Parmi les experts qui ont été invités par l’UNESCO à cette réunion figurent : l’Association Ila Souria, l’Association pour la Sauvegarde de l’Héritage (SAPAH), le Département de la Ville d’Alep Libre (DAA) et l’Association pour la Protection de l’Archéologie Syrienne (APSA). Ils ont été invités au titre de la seconde catégorie sous la pression de représentants du régime de Damas, comme nous en avons été informés par les organisateurs.
Les associations susmentionnées ont décliné l’invitation de l’UNESCO pour les raisons suivantes :
1) Le programme provisoire que nous avons reçu favorise les représentants du régime dans la mesure où les organisateurs de cette réunion ne permettent pas aux experts ou aux représentants des associations travaillant dans les régions de Syrie qui ne sont pas sous le contrôle du régime de Damas de s’exprimer lors de ce colloque, alors que les représentants du Ministère de la Culture et de la Direction Générale des Antiquités et des Musées de Damas sont représentés dans tous les débats. Nous voyons là un déséquilibre dans le programme.
2) Les dommages causés au patrimoine syrien touchent la Syrie dans son intégralité, y compris les régions nord et sud qui sont sous le contrôle de l’opposition. Si aucune personne ou organisation représentant ces régions n’évoque ces zones qui échappent au contrôle du régime de Damas (menaces, problèmes, propositions de protection en collaboration avec la société civile et les forces sur place dans chaque région), cela signifie-t-il implicitement que ces zones sont placées hors du champ d’action de l’UNESCO ? En effet, les associations citées ci-dessus travaillent sur ces zones et pourraient être un lien entre les organisations internationales et les forces sur place en Syrie pour qu’elles s’engagent dans une collaboration et trouvent les moyens destinés à la protection du patrimoine culturel des zones concernées.
3) Les associations locales basées en Syrie, SAPAH, DAA et APSA, ont fourni jusqu’ici un travail de terrain sans équivalent. Or le podium ne leur est pas ouvert, à l’inverse d’autres experts et ONG qui, à notre connaissance, n’ont mené à ce jour aucune action concrète en Syrie. Par conséquent, il nous semble que les critères de choix des participants au podium ne sont pas clairs. Ils n’ont d’ailleurs jamais été explicités.
Plusieurs actions importantes ont été menées par ces associations à l’intérieur et à l’extérieur de la Syrie et il en reste encore beaucoup à mettre en œuvre. Elles pourraient l’être rapidement et se révéler efficaces, à condition qu’elles puissent être présentées, discutées et soutenues pour protéger l’héritage culturel syrien, mobilier et immatériel. Une question se pose ici : si les associations concernées n’ont pas le droit au podium qui sera en mesure d’évoquer les complications existant sur place, les projets de documentation et de sauvetage à Alep, les projets de lutte contre le trafic d’objets archéologiques, notamment au nord de la Syrie, les méthodes adéquates pour surveiller les sites archéologiques et restaurer certains monuments actuellement menacés d’effondrement ?

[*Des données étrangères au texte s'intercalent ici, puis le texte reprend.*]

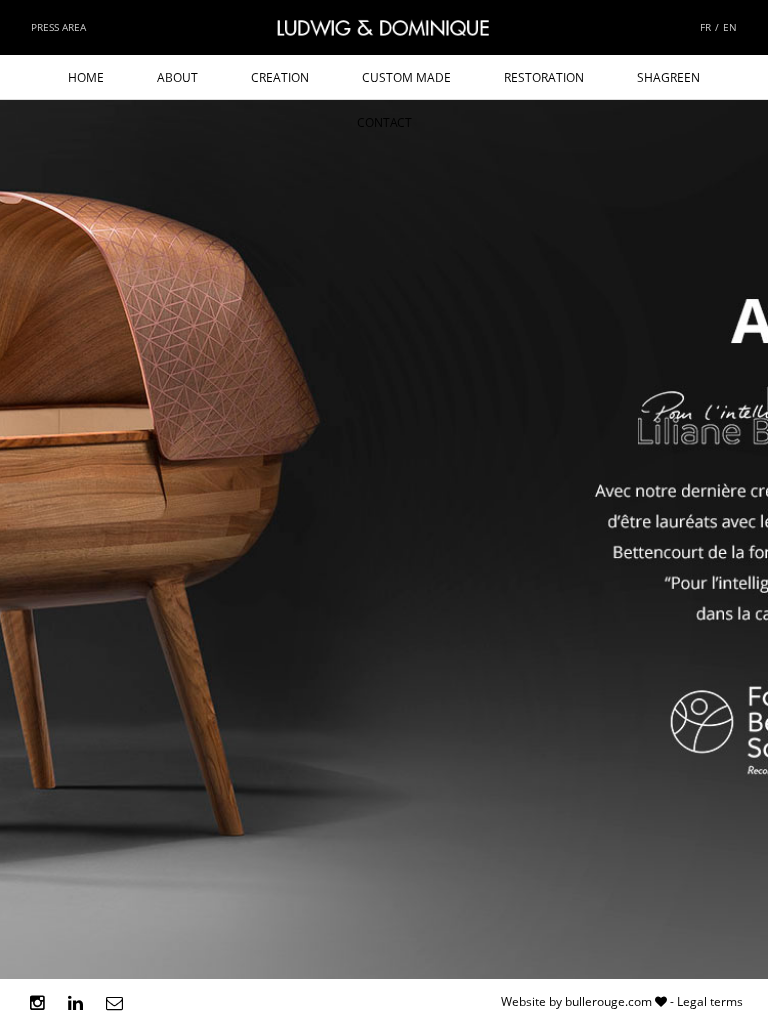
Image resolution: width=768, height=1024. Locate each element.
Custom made (406, 77)
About (177, 77)
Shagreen (668, 77)
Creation (280, 77)
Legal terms (710, 1001)
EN (730, 27)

APSA, SAPAH, DAA et Ila Souria défendent le principe d’une collaboration aussi large que possible sur le chapitre de la protection du patrimoine syrien. Est-ce ce principe de pluralisme et de neutralité qui a présidé au choix des participants au podium ? Ou la pression de Damas a-t-elle joué ?
Est-il besoin de rappeler que les États membres de l’ONU ont, pour beaucoup, déclaré illégitime le gouvernement de Damas, reconnu la Coalition comme seule représentante de la Syrie, jusqu’à l’installer récemment en représentation diplomatique sur leur sol ? L’UNESCO doit-elle se départir de cette volonté de pluralisme affichée par l’ONU elle-même ? Le patrimoine syrien appartient à tous les Syriens, fussent-ils à Alep ou à Damas. Ce sujet, du fait de son lien profond à la question de l’identité du pays, ne peut souffrir l’approche partisane qui se prépare.

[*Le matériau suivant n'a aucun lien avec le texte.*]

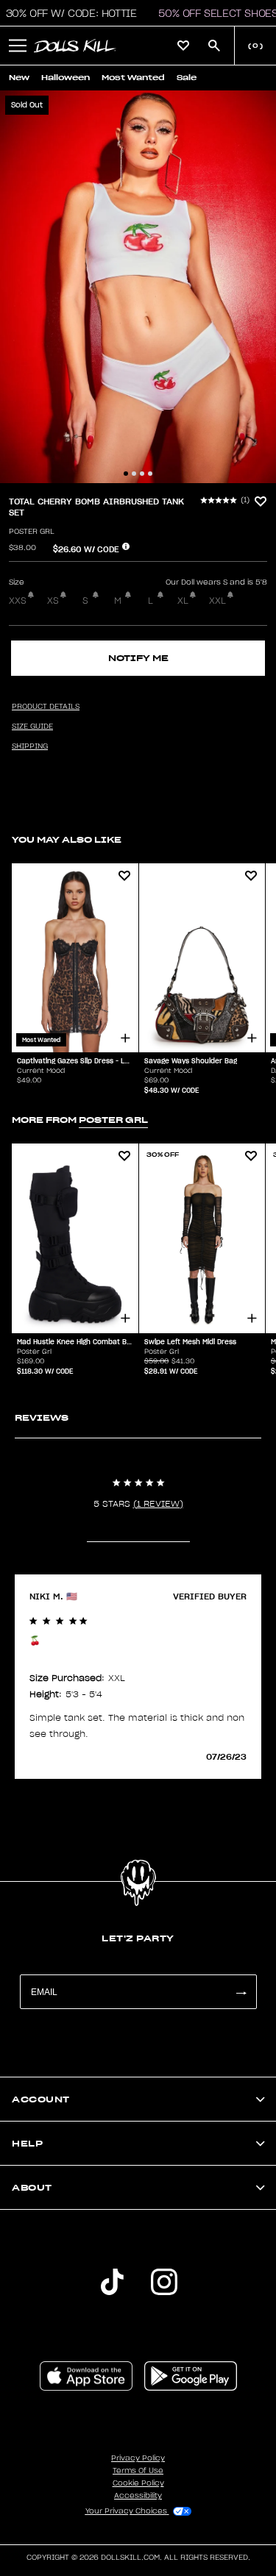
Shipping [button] (30, 746)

Pour les raisons que nous venons d’exposer, les associations Ila Souria, SAPAH, DAA et APSA demandent la modification du programme et un accès légitime au podium de cette réunion pour que tous les invités soient traités équitablement, indépendamment de leurs positions politiques, parce que l’objectif de cette réunion est la protection du patrimoine syrien et que les parties impliquées dans le conflit devraient pouvoir débattre du sujet de façon neutre.
Dans le cas contraire, elles seront au regret de décliner l’invitation qui leur a été faite.
Par ailleurs, aucun organisme officiel ou civil, ou expert de l’opposition participant à cette réunion ne représentera nos associations lors de ce colloque.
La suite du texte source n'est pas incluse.